--- SOURCE DATA Enclosed Below ---

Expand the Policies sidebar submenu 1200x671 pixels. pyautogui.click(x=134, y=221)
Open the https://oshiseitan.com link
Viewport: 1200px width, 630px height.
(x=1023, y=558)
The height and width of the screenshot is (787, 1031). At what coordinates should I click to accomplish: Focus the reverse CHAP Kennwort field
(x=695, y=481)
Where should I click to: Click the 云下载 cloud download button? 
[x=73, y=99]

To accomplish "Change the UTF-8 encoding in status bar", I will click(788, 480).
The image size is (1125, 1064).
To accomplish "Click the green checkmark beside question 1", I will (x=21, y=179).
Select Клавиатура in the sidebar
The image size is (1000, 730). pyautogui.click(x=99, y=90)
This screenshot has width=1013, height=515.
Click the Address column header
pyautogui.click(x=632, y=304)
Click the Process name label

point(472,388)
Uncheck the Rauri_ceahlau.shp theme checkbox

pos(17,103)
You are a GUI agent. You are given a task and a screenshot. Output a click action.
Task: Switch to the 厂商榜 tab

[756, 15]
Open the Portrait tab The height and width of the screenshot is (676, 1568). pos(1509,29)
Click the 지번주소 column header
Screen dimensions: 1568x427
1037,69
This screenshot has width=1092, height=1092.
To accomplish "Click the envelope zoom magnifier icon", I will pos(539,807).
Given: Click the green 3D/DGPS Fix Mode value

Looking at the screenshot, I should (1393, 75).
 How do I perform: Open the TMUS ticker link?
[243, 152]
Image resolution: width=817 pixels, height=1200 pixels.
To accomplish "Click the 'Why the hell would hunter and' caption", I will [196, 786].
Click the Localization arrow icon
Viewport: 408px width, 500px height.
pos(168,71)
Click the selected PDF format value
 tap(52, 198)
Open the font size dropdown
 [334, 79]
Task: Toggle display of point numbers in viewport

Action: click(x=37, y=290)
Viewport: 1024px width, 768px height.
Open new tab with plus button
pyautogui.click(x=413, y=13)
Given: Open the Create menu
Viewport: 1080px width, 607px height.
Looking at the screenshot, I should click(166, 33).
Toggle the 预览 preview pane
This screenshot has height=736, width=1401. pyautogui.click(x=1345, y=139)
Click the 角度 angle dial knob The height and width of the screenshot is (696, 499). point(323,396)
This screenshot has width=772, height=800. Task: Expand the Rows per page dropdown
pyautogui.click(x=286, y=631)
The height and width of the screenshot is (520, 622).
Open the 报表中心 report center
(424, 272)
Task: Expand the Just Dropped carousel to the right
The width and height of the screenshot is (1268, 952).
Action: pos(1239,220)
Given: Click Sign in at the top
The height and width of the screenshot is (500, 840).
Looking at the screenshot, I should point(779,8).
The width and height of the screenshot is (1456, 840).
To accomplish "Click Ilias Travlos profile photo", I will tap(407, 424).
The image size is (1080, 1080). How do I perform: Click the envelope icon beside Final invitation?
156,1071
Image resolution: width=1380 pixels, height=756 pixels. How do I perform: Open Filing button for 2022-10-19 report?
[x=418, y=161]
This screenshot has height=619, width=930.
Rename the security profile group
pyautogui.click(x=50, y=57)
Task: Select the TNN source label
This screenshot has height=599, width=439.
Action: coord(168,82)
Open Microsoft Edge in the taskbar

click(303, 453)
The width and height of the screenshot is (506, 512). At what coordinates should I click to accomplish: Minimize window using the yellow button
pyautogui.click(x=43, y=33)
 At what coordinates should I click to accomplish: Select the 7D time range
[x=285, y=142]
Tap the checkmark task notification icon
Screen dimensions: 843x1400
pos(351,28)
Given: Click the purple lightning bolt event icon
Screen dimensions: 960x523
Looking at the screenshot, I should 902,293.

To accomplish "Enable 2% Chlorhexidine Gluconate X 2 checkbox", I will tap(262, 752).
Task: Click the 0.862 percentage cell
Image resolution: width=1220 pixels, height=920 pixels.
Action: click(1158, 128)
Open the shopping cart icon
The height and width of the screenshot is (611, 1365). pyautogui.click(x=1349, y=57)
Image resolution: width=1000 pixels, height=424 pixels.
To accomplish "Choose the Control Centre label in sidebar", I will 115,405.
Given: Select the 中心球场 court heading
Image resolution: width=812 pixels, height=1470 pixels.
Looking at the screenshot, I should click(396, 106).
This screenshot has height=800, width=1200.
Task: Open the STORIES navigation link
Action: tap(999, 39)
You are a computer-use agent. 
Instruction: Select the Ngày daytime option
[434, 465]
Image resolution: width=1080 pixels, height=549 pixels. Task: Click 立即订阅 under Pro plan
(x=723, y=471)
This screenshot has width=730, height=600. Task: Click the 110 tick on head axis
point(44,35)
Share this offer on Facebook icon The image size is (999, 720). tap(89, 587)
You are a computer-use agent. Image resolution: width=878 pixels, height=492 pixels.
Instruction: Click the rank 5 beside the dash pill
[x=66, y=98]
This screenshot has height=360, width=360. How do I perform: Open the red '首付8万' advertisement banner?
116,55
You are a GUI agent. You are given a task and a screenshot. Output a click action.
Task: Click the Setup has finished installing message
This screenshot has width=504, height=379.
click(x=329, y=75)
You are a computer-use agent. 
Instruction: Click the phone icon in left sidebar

--- End of Enclosed SOURCE DATA ---

TASK » The task requires an exact transcription of all the data.

SOLUTION TO THIS PROBLEM »
Expand the Policies sidebar submenu 1200x671 pixels. pyautogui.click(x=134, y=221)
Open the https://oshiseitan.com link
Viewport: 1200px width, 630px height.
(x=1023, y=558)
The height and width of the screenshot is (787, 1031). At what coordinates should I click to accomplish: Focus the reverse CHAP Kennwort field
(x=695, y=481)
Where should I click to: Click the 云下载 cloud download button? 
[x=73, y=99]

To accomplish "Change the UTF-8 encoding in status bar", I will click(788, 480).
The image size is (1125, 1064).
To accomplish "Click the green checkmark beside question 1", I will (x=21, y=179).
Select Клавиатура in the sidebar
The image size is (1000, 730). pyautogui.click(x=99, y=90)
This screenshot has width=1013, height=515.
Click the Address column header
pyautogui.click(x=632, y=304)
Click the Process name label

point(472,388)
Uncheck the Rauri_ceahlau.shp theme checkbox

pos(17,103)
You are a GUI agent. You are given a task and a screenshot. Output a click action.
Task: Switch to the 厂商榜 tab

[756, 15]
Open the Portrait tab The height and width of the screenshot is (676, 1568). pos(1509,29)
Click the 지번주소 column header
Screen dimensions: 1568x427
1037,69
This screenshot has width=1092, height=1092.
To accomplish "Click the envelope zoom magnifier icon", I will pos(539,807).
Given: Click the green 3D/DGPS Fix Mode value

Looking at the screenshot, I should (1393, 75).
 How do I perform: Open the TMUS ticker link?
[243, 152]
Image resolution: width=817 pixels, height=1200 pixels.
To accomplish "Click the 'Why the hell would hunter and' caption", I will [196, 786].
Click the Localization arrow icon
Viewport: 408px width, 500px height.
pos(168,71)
Click the selected PDF format value
 tap(52, 198)
Open the font size dropdown
 [334, 79]
Task: Toggle display of point numbers in viewport

Action: click(x=37, y=290)
Viewport: 1024px width, 768px height.
Open new tab with plus button
pyautogui.click(x=413, y=13)
Given: Open the Create menu
Viewport: 1080px width, 607px height.
Looking at the screenshot, I should click(166, 33).
Toggle the 预览 preview pane
This screenshot has height=736, width=1401. pyautogui.click(x=1345, y=139)
Click the 角度 angle dial knob The height and width of the screenshot is (696, 499). point(323,396)
This screenshot has width=772, height=800. Task: Expand the Rows per page dropdown
pyautogui.click(x=286, y=631)
The height and width of the screenshot is (520, 622).
Open the 报表中心 report center
(424, 272)
Task: Expand the Just Dropped carousel to the right
The width and height of the screenshot is (1268, 952).
Action: pos(1239,220)
Given: Click Sign in at the top
The height and width of the screenshot is (500, 840).
Looking at the screenshot, I should point(779,8).
The width and height of the screenshot is (1456, 840).
To accomplish "Click Ilias Travlos profile photo", I will tap(407, 424).
The image size is (1080, 1080). How do I perform: Click the envelope icon beside Final invitation?
156,1071
Image resolution: width=1380 pixels, height=756 pixels. How do I perform: Open Filing button for 2022-10-19 report?
[x=418, y=161]
This screenshot has height=619, width=930.
Rename the security profile group
pyautogui.click(x=50, y=57)
Task: Select the TNN source label
This screenshot has height=599, width=439.
Action: coord(168,82)
Open Microsoft Edge in the taskbar

click(303, 453)
The width and height of the screenshot is (506, 512). At what coordinates should I click to accomplish: Minimize window using the yellow button
pyautogui.click(x=43, y=33)
 At what coordinates should I click to accomplish: Select the 7D time range
[x=285, y=142]
Tap the checkmark task notification icon
Screen dimensions: 843x1400
pos(351,28)
Given: Click the purple lightning bolt event icon
Screen dimensions: 960x523
Looking at the screenshot, I should 902,293.

To accomplish "Enable 2% Chlorhexidine Gluconate X 2 checkbox", I will tap(262, 752).
Task: Click the 0.862 percentage cell
Image resolution: width=1220 pixels, height=920 pixels.
Action: click(1158, 128)
Open the shopping cart icon
The height and width of the screenshot is (611, 1365). pyautogui.click(x=1349, y=57)
Image resolution: width=1000 pixels, height=424 pixels.
To accomplish "Choose the Control Centre label in sidebar", I will 115,405.
Given: Select the 中心球场 court heading
Image resolution: width=812 pixels, height=1470 pixels.
Looking at the screenshot, I should click(396, 106).
This screenshot has height=800, width=1200.
Task: Open the STORIES navigation link
Action: tap(999, 39)
You are a computer-use agent. 
Instruction: Select the Ngày daytime option
[434, 465]
Image resolution: width=1080 pixels, height=549 pixels. Task: Click 立即订阅 under Pro plan
(x=723, y=471)
This screenshot has width=730, height=600. Task: Click the 110 tick on head axis
point(44,35)
Share this offer on Facebook icon The image size is (999, 720). tap(89, 587)
You are a computer-use agent. Image resolution: width=878 pixels, height=492 pixels.
Instruction: Click the rank 5 beside the dash pill
[x=66, y=98]
This screenshot has height=360, width=360. How do I perform: Open the red '首付8万' advertisement banner?
116,55
You are a GUI agent. You are given a task and a screenshot. Output a click action.
Task: Click the Setup has finished installing message
This screenshot has width=504, height=379.
click(x=329, y=75)
You are a computer-use agent. 
Instruction: Click the phone icon in left sidebar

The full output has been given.